Samsung Electronics shares fell in Seoul trading on Tuesday as the company and its labor union entered a second day of government-mediated negotiations aimed at averting a planned strike. At 03:12 GMT the stock traded at 279,500 won, down more than 2% on the day and lagging the wider market.
The meeting marked a continuation of talks after more than 11 hours of negotiations the previous day failed to reach a resolution. Government mediators have been brought in to help bridge differences between Samsung management and the union representing tens of thousands of workers.
According to reports, the union's demands include three core items: performance bonuses equal to 15% of operating profit, removal of caps on bonus payouts, and formal guarantees regarding the structure of compensation. Union leaders have warned that, should talks break down, they will commence an 18-day strike beginning May 21.
The labor tensions arise at a moment of strong commercial momentum for Samsung's memory business. The company has been benefiting from robust demand for high-end memory chips used in artificial intelligence applications, and it reported a sharp jump in first-quarter operating profit last month.

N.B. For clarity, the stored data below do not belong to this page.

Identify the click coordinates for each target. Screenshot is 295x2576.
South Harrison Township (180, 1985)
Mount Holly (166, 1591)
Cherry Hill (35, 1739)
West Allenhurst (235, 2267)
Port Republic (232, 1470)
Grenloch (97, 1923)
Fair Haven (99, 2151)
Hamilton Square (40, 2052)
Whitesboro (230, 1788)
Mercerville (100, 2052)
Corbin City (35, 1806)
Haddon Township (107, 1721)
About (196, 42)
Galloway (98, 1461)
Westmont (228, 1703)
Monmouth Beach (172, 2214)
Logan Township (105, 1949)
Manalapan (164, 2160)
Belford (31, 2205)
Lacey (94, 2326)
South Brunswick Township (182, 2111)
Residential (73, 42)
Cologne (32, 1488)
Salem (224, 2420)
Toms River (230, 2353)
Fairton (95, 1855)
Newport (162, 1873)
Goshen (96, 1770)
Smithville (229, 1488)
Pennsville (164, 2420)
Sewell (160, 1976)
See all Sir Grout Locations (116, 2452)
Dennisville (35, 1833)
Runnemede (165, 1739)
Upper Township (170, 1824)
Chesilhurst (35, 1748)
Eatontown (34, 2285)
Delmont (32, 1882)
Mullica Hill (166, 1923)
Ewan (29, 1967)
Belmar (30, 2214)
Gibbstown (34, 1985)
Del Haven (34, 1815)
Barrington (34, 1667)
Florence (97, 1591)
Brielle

Samsung's board chairman has publicly urged a settlement through dialogue, cautioning that industrial action could harm the company's competitive position and have broader negative effects on the South Korean economy.
What remains clear from the current round of talks is that both sides have significant positions to preserve: the union is focused on compensation levels and structural guarantees, while management faces the risk of production disruption amid elevated demand for AI-related memory chips. Government-led mediation will continue to determine whether those positions can be reconciled before the union's announced strike window.
Because negotiations are ongoing and previous sessions exceeded 11 hours without success, market participants will be watching developments closely for any sign of a settlement or escalation that could influence supply chains and financial results.